Aún lo miro caminando a mi lado.
Un fantasma que intento ignorar.
Una sombra que me abraza por las noches hablándome de ti. Evito escucharla y pienso que un día desaparecerá. Que el ruido blanco se irá y en su lugar aparecerá una calma constante hasta que otro tipo de explosión llegue.
Pero no pasará.
Estoy entumecido hasta los huesos y sé que tu también.

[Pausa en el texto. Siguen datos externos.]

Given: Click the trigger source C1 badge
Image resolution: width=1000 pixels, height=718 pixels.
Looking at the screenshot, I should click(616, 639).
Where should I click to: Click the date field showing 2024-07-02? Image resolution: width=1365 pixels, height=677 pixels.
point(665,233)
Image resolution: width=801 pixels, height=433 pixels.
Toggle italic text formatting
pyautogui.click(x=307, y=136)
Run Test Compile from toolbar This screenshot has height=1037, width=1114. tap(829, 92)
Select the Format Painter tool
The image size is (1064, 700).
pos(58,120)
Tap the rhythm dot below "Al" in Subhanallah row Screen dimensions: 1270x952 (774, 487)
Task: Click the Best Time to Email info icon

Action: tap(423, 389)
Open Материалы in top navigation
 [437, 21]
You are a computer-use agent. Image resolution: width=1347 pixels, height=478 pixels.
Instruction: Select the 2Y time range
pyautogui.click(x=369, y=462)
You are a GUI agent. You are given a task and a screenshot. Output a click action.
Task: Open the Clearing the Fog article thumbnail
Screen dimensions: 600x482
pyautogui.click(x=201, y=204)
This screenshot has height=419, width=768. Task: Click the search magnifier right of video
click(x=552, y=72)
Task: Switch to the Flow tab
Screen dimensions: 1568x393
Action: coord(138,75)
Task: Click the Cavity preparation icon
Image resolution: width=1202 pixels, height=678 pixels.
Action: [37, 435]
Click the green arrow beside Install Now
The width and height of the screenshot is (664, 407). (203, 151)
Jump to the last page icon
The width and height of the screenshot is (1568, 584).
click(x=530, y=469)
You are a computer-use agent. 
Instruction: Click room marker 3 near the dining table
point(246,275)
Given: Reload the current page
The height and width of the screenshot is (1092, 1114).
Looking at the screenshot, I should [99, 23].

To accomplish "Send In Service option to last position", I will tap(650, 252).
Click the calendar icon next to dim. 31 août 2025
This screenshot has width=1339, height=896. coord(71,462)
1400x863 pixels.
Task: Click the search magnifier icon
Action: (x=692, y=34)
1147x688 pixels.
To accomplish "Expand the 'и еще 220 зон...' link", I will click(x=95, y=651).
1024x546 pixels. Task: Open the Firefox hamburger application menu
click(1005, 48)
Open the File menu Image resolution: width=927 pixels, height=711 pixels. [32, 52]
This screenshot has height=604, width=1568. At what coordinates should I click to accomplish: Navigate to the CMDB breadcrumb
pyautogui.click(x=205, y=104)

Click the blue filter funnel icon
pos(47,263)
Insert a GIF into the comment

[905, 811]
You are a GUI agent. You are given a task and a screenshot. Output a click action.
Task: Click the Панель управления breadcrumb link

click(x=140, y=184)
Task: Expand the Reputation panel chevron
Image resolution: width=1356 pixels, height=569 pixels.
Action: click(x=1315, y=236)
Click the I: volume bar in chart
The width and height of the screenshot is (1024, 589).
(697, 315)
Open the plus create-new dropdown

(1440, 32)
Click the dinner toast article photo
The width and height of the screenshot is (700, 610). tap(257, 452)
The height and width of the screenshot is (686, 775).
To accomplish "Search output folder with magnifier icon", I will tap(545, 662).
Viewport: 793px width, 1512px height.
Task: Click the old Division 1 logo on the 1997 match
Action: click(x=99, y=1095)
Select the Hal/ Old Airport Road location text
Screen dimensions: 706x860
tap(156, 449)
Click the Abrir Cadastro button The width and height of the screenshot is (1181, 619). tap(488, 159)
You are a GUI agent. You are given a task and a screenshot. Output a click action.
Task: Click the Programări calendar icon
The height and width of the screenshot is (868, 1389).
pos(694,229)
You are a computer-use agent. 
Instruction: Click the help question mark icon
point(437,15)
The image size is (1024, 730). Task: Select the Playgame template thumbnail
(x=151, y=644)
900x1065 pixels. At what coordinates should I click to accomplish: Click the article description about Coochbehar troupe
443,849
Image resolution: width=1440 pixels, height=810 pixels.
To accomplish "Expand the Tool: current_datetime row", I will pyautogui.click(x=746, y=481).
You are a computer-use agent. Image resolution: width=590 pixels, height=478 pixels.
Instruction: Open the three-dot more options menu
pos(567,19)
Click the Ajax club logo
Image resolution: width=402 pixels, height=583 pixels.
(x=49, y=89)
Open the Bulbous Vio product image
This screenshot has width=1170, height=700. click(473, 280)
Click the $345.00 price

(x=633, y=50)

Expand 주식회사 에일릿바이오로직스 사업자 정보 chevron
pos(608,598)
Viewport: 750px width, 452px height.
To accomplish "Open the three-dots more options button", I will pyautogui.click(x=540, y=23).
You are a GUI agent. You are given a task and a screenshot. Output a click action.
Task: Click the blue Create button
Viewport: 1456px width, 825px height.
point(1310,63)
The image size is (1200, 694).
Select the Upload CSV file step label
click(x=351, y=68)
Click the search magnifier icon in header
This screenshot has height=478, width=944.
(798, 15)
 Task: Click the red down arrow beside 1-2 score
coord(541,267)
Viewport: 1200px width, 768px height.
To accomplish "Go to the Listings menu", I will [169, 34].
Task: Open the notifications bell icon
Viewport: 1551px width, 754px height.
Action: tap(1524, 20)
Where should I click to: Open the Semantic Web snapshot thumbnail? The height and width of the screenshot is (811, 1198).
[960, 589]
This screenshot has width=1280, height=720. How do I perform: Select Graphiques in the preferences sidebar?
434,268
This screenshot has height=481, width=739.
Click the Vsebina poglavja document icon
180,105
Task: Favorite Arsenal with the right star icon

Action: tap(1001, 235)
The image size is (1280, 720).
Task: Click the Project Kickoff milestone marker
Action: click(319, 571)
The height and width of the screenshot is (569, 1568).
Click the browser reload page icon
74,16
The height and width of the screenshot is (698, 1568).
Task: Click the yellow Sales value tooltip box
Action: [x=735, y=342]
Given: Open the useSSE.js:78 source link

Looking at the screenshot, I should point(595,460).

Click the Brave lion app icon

Escucho al fantasma recordarme tu paz. Los cosquilleos leves que aparecían al mirarnos o al chocar nuestros labios. Me habla sobre tardes adolescentes de caricias y sueños, de tiempos que parecen cercanos, pero que no volverán. Me siento frustrado y quiero gritar. Decirle a la sombra que recuerde tus labios secos, miradas indiferentes y el tiempo que desapareciste. De cuando me dijiste que era momento de terminar. De los segundos en que deseé que aún me amaras.
Nunca lo dijiste.
¿Por qué parecía dolerte tanto?
Tu voz se cortaba en cada palabra. “Ya… no… puedo…”
Pero tú eras la que estaba harta. No deseabas continuar. Te sentías incómoda, buscabas escapar una vez más e ignorar que yo estaba ahí, esperando, mordiendo tu cuello imaginario a las dos de la mañana. La tarde parecía arreglarse como una toma de película. El naranja del atardecer cubría partes desiguales de nuestros cuerpos. Las manos que antes jugaban con mi rostro buscaban contacto y yo me sentía indefenso.
No pude llorar.
“Ella se murió de amor a las 3 A.M”, decía la frase, mientras me recostaba en el frío de mi habitación y el humo del cigarro empataba con mis ideas. Pero no fue así. Ni yo tampoco lo hice. De pronto todos los libros comenzaban a hablarme. Entre las líneas que leía, el fantasma se asomaba. “Aquí está. Aquí también. En este párrafo puede estar. ¿Acaso no la extrañas?” A veces quisiera no hacerlo. Desearía explotar por dentro y expulsarte en una catarsis inmediata. ¿Por qué me abrazaste en ese momento? Insististe en que no me fuera. En que no desapareciera. ¿No era eso lo que querías?
Ya me acostumbré al espíritu. Lo odio. Me susurra tus palabras extintas una y otra vez. Su figura oscura me rodea y me impide dormir. Intento hablar con él. Convencerlo de que estoy bien. Que mejoraré. Que te olvidaré. Pero me rasga los ojos y me grita al oído. Se inserta en mi mente y la perturba hasta que finalmente colapsa… y en un desmayo me lleva a dormir. Al día siguiente la historia se repite. Añoro la noche en que finalmente entienda que no vas a volver. Se parece tanto a ti. Tiene la misma voz indiferente con tintes de ansiedad, entre su sombra se asoman tus ojos de sospecha, las ojeras que vi nacer en tu rostro y tu invencible necedad.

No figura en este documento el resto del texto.